Monday, April 13, 2009

What's in a name?

I ran into an old acquaintance the other day. She was married when I first met her and her name hasn't changed so I assumed she was still bound by the ties of matrimony. She set me straight in short order.

"You're last name is King, you'll never see any need to change it,"she said. I admitted the idea has never entered my mind. She continued, "Imagine going through the first half of your life as Jennifer Tukus? When I got married I clung to my new last name like a life raft. The best thing my ex-husband gave me, the only good thing he ever gave me aside from our daughter, is my new name. Until something better comes along, I'm going to keep calling myself Jennifer Winner." She had a winning point.

Why is Dorchester called Dorchester, besides the usual accidents of history? What does Dorchester, Mass., a part of Boston, have to do with Dorchester, England? Very little if anything at all anymore. Savin Hill, Neponset, Lower Mills, Codman Square...all these neighborhoods have an organic reason for their designations, but Dorchester? Why? Because Englishmen from British Dorchester settled here four centuries ago? I can walk down every street in the Dot swinging a broom and I won't hit one limey.

I'm not in favor of changing Dorchester's nom-de-guerre for marketing reasons. I'm not in favor of Shadyvale or Pleasantville. Quite the contrary. If Dorchester elects a new name, I think it should reflect the facts on the ground. Palookaville springs to mind. So does Affordabletown, Work Acres, Hope Flats, or Meltingpot. If we want to keep the ties to history, just Dot works fine.

As we have pointed out again and again, Dot is not an disparaging name and the label puts a pointillist focus on a self-contained orb that spins according to rules of its own making. Dorchester is a bull's eye to be aimed at. On Boston's canvas, it is like a spatter of paint that didn't get laid on a Jackson Pollack canvas, one that held all the creator's intended meaning but will never be seen because it's on a potato barn floor somewhere out of sight.
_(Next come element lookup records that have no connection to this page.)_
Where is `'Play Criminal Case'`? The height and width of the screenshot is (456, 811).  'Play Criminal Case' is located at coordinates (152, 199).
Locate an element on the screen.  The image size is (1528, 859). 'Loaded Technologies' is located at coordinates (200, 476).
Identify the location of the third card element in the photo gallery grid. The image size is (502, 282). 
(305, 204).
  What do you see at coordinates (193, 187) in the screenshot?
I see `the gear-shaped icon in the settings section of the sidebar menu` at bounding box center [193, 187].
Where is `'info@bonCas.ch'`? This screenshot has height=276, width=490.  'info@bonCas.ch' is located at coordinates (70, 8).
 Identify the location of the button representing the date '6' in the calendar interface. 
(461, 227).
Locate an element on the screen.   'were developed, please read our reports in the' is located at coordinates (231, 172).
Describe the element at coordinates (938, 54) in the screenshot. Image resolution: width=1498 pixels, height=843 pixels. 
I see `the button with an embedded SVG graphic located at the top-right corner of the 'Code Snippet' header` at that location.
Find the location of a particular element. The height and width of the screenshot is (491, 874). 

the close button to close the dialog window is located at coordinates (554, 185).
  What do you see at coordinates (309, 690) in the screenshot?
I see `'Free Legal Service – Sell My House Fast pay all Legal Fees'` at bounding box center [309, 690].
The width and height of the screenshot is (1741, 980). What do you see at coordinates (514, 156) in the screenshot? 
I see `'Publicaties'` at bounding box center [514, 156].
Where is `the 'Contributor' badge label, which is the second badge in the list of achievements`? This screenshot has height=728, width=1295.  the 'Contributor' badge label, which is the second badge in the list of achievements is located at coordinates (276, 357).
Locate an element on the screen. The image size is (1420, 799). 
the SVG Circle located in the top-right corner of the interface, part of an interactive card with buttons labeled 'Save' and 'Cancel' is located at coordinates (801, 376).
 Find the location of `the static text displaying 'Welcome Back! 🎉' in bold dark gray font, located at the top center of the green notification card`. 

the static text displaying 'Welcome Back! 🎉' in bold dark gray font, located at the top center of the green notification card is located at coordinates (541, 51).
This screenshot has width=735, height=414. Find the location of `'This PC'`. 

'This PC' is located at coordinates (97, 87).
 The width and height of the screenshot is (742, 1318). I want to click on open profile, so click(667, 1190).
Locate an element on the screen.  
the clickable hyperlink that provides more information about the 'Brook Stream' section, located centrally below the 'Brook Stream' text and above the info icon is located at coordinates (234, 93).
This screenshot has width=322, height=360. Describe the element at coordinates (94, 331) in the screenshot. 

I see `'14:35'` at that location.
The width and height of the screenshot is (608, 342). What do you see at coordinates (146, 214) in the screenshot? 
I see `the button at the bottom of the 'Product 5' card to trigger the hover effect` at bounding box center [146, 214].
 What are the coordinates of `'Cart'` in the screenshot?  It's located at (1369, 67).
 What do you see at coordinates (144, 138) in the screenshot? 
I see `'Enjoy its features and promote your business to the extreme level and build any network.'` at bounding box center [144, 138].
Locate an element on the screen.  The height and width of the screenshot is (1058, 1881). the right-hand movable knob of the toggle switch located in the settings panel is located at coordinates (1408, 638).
It is on the edge of the main show, forgotten and neglected. Only the artist saw its worth but once the paint had dried it was too late to change the picture. The final picture sold for a trillion bucks at auction decades after completion. Dorchester is a work in progress.

I guess it doesn't matter what you call yourself. Dorchester is Dorchester when the day is done. It is full of palookas and hope and affordable rents and the hurly-burly, hurdy-gurdy, sing-song grunt and weft and sweat and chance and happenstance that close company breeds. Dorchester is a Dot, but a name means little on the streets. What is the moon except the thing you see in the sky? Is there a man there looking down? Wave hello. That is the Dorchester way.

2 comments:

Adam Pieniazek said...

How about MeltingDot?

Or just plain Dot. I'm in favor of either.

La Belle Esplanade said...

I'm all for "The Dot" because I think it needs a bit of superlative swagger to set it off from all the other dots in the world. This is a special place.